Which way will U.S.-China relations move if Trump returns to the White House?

The former president is clearly still angry at China, which he blames for the COVID-19 pandemic and significantly harming the U.S. During his speech at the Republican National Convention on July 18, he referred to COVID-19 as the "China virus."

Taiwanese President Lai Ching-te speaks at the annual convention of his Democratic Progressive Party in Taipei on July 21.    © Kyodo

This suggests that if reelected, Trump might adopt a tougher stance toward China and potentially alter his approach to the Taiwan issue. There are three possible scenarios.

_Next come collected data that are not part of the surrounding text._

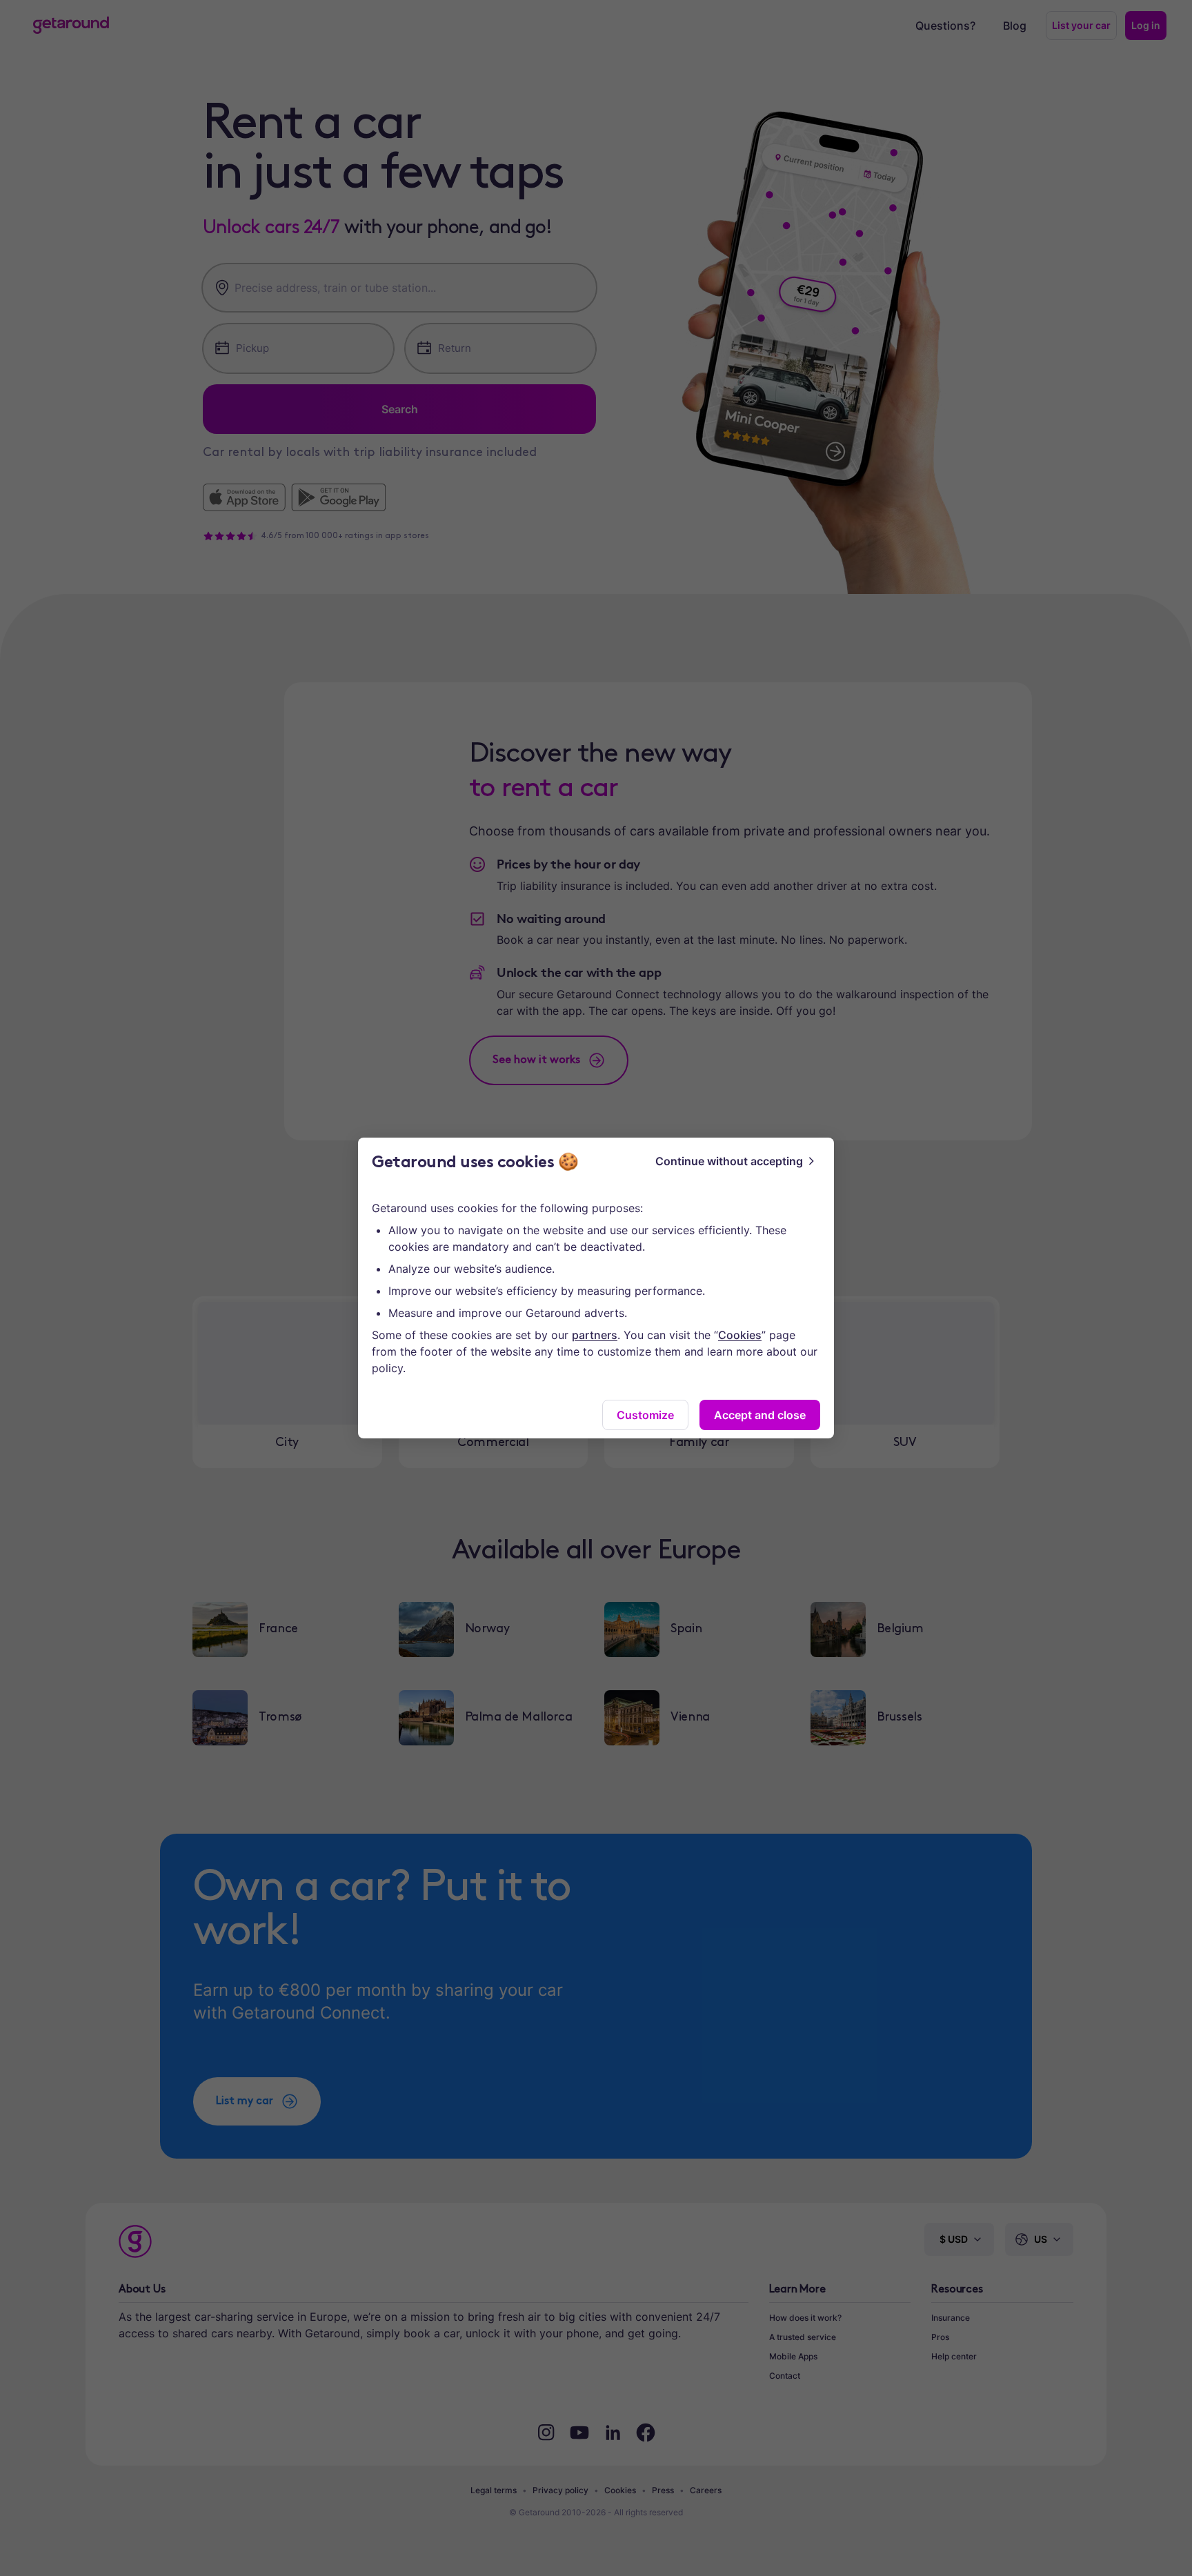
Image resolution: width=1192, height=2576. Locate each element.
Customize (645, 1415)
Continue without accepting (729, 1161)
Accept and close (760, 1415)
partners (594, 1335)
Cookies (740, 1335)
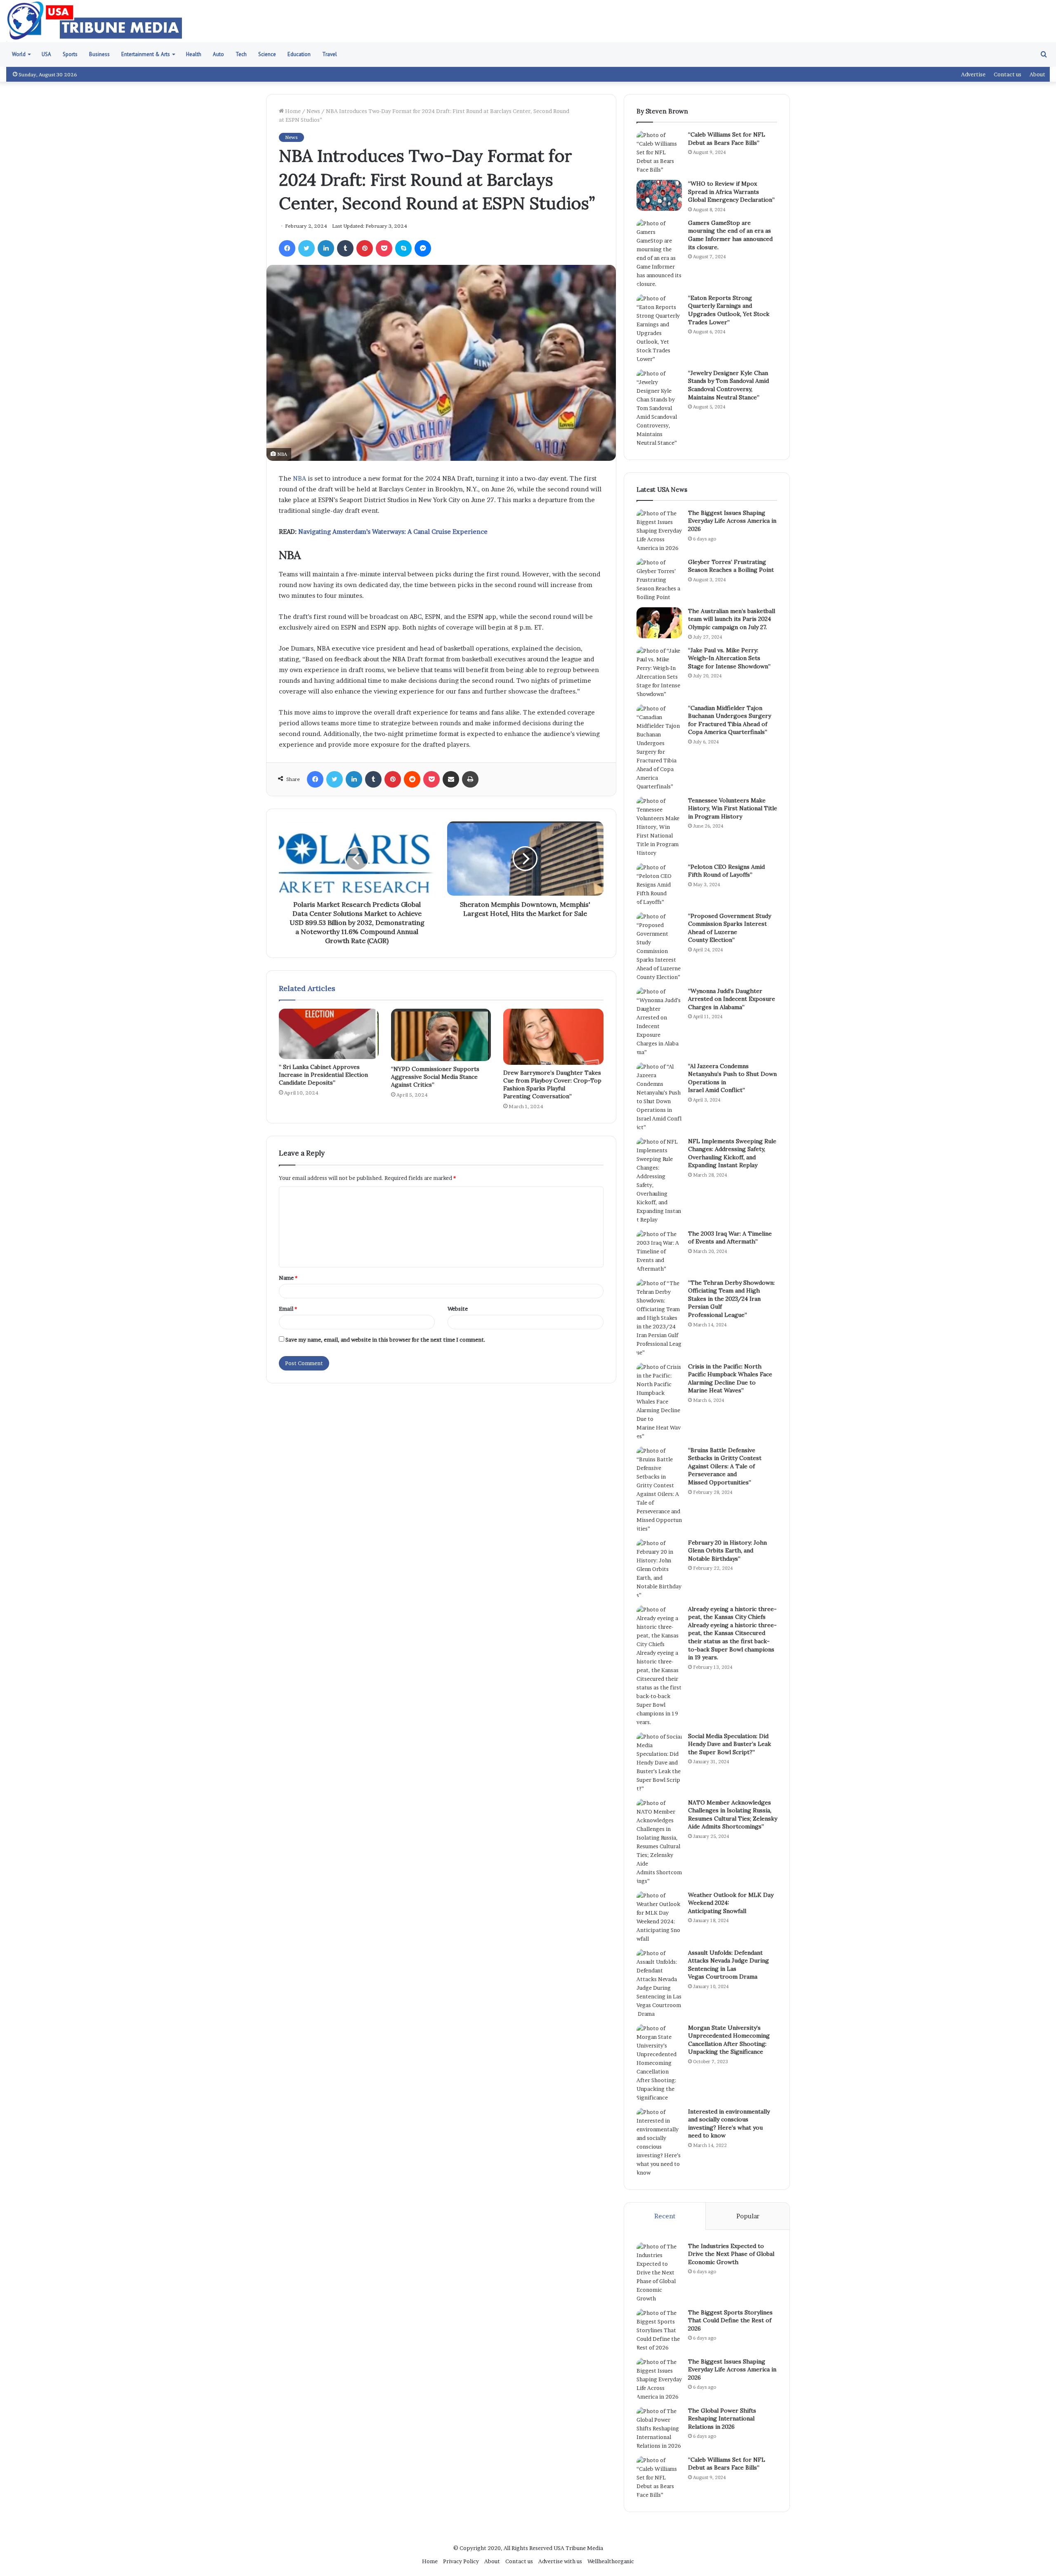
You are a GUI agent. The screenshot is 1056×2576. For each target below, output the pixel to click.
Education (299, 54)
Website (458, 1308)
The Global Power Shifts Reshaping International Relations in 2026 (722, 2418)
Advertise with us (560, 2561)
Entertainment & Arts (145, 54)
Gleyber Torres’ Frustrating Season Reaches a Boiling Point (731, 566)
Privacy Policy (461, 2561)
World (19, 54)
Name (288, 1277)
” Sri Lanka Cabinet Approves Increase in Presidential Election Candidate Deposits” (323, 1074)
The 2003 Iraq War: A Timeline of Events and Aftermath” (730, 1238)
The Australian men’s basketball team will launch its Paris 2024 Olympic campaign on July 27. (731, 619)
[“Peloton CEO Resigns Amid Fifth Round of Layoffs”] (659, 884)
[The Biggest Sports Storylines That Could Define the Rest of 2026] (659, 2330)
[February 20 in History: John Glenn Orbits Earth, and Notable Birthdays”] (659, 1569)
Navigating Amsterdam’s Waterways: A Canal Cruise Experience (393, 531)
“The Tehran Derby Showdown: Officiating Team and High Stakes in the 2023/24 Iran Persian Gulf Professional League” (731, 1299)
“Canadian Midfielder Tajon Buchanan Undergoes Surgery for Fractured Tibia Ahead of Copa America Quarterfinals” (729, 720)
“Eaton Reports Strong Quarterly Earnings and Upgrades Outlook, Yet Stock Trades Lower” (728, 310)
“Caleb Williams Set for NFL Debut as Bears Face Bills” (726, 138)
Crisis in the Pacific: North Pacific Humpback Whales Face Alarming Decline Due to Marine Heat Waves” (730, 1378)
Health (193, 54)
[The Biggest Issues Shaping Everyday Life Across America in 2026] (659, 530)
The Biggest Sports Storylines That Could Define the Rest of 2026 (730, 2320)
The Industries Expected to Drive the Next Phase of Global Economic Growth (731, 2254)
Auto (218, 54)
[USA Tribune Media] (94, 21)
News (313, 111)
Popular (747, 2216)
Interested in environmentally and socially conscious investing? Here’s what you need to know (729, 2124)
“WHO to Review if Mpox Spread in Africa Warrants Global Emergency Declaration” (731, 191)
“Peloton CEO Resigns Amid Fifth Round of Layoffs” (726, 871)
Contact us (1007, 74)
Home (292, 111)
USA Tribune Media (578, 2548)
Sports (70, 54)
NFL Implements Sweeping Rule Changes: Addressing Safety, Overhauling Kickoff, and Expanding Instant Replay (732, 1153)
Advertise (973, 74)
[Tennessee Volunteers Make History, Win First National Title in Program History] (659, 827)
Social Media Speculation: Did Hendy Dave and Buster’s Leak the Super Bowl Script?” (729, 1744)
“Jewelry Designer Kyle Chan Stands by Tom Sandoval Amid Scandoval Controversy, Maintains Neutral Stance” (728, 385)
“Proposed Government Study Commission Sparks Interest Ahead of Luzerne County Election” (729, 928)
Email (288, 1308)
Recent (664, 2216)
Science (267, 54)
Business (99, 54)
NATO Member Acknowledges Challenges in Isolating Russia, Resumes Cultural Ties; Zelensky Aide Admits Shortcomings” (732, 1815)
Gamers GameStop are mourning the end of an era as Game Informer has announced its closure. (730, 235)
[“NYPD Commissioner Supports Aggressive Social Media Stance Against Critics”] (441, 1035)
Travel (329, 54)
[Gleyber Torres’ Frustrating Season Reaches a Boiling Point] (659, 580)
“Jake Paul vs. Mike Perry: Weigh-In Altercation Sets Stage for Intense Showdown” (729, 658)
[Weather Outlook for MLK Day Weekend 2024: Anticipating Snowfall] (659, 1917)
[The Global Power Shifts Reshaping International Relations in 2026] (659, 2428)
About (1037, 74)
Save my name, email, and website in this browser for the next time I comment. (385, 1339)
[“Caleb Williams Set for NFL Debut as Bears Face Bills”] (659, 152)
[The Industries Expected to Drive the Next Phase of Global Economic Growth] (659, 2272)
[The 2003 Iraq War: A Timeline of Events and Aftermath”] (659, 1251)
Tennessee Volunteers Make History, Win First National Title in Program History (732, 808)
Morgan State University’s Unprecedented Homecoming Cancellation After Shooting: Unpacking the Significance (729, 2040)
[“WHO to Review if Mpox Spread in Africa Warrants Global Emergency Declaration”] (659, 195)
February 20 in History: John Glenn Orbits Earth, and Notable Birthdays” (727, 1550)
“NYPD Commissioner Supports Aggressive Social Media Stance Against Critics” (435, 1076)
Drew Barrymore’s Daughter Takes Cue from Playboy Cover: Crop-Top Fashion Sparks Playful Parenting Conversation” (552, 1084)
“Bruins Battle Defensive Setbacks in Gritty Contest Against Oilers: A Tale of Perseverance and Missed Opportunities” (724, 1466)
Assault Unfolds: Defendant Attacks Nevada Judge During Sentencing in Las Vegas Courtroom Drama (728, 1965)
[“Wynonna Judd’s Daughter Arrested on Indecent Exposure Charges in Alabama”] (659, 1022)
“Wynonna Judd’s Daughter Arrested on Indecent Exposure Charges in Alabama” (731, 999)
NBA (299, 478)
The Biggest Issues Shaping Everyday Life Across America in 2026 (732, 521)
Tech (241, 54)
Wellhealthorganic (610, 2561)
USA (46, 54)
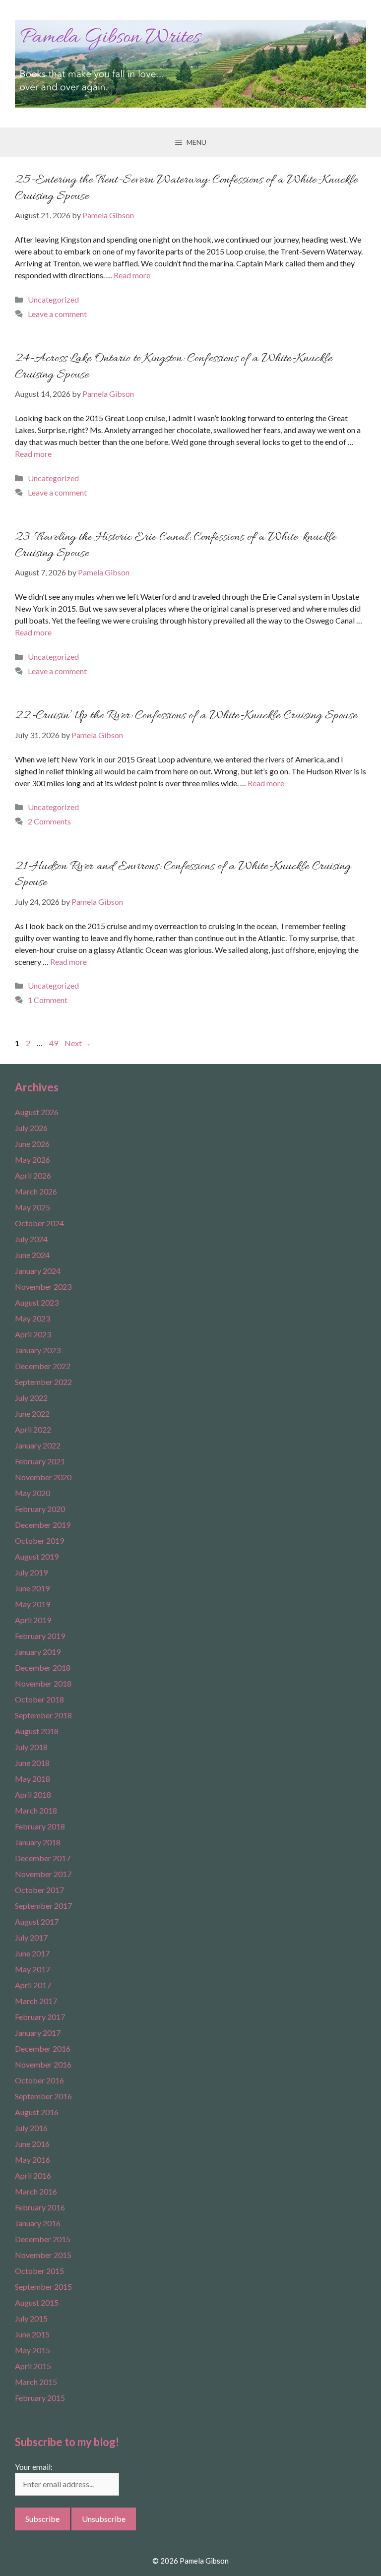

Under the first scenario, Trump will try to bolster Taiwan's self-defense capabilities through accelerated arms sales and other means. This becomes more likely if former national security adviser Robert O'Brien and other anti-China hardliners assume key positions in a second Trump administration.

Alternatively, Trump might use Taiwan as a bargaining chip to extract concessions from China in trade and high-tech talks. The Trump White House could initially increase support to Taiwan to pressure Beijing, but might quickly scale it back once its objectives are met, and faced with mounting Chinese opposition. This approach suggests the U.S. would use the issue as a tool to achieve its policy objectives, with undesirable security implications for Asia.

A final possibility is that Trump would seek to strike a balance between these two options by pursuing a middle path. He may tolerate hardliners in his administration pushing for increased support to Taiwan, within certain limits, as he did during his first term.

Various factors will influence Trump's decisions, including internal power dynamics within the new administration and how China responds. Ultimately, it will be up to Trump to determine his own course if he is elected to a second term.

In any case, it will be crucial for U.S. allies to continue emphasizing to Trump the importance of stability in the Taiwan Strait through as many channels as possible.